KY Group Calls for Law to Cap Payday Loans
Get the Flash Player to see this player.
July 27, 2009
FRANKFORT, Ky. - The Kentucky Coalition for Responsible Lending, representing 45 interest groups, is asking the state General Assembly to enact legislation that would cap interest rates on so-called payday loans at 36 percent. Kip Bomar of Community Action Kentucky says families need protection from the high price of predatory small loans that are so prevalent in Kentucky.
"Most loan businesses in Kentucky can only charge 36 percent interest. Check-cashing businesses, which make payday loans, can charge 15 percent interest every two weeks; that amounts to about 391 percent a year."
Bowmar cites the case of a Frankfort woman who refinanced a loan, had to refinance again, and in 18 months had paid almost 2,000 dollars - ten times what she had borrowed.
"In the space of a month, someone can become cash-strapped very quickly, and then a debt spiral could begin that people have a difficult time getting out of."

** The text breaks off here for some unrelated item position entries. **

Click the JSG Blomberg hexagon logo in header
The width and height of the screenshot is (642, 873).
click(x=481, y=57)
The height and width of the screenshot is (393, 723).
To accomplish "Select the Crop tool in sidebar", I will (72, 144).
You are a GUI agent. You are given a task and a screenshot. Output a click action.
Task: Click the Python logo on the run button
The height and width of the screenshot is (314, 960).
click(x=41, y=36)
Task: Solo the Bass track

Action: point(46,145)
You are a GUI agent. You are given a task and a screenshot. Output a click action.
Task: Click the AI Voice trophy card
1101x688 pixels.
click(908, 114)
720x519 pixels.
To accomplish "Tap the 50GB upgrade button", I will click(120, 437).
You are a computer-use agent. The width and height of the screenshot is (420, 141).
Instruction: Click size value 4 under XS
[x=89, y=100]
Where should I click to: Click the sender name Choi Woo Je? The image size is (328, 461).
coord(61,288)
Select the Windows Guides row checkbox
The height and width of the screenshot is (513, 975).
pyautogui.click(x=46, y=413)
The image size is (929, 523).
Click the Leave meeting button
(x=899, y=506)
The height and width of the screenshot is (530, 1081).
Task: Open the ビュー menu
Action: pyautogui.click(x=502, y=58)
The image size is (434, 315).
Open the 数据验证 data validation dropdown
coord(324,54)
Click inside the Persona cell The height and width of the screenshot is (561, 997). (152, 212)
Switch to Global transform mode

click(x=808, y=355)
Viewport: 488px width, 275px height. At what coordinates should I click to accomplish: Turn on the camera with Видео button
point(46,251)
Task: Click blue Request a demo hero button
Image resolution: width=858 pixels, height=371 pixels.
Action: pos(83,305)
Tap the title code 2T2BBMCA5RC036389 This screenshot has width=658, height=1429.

The payday loan industry counters that it provides a valuable service, which has high costs that require high fees. Kentuckians pay $131 million annually in fees to payday lenders.
Fifteen other states have successfully enacted interest rate caps, and a promising development for the coalition was Governor Steve Beshear's commitment to work on implementing the rate cap in the 2010 legislation session.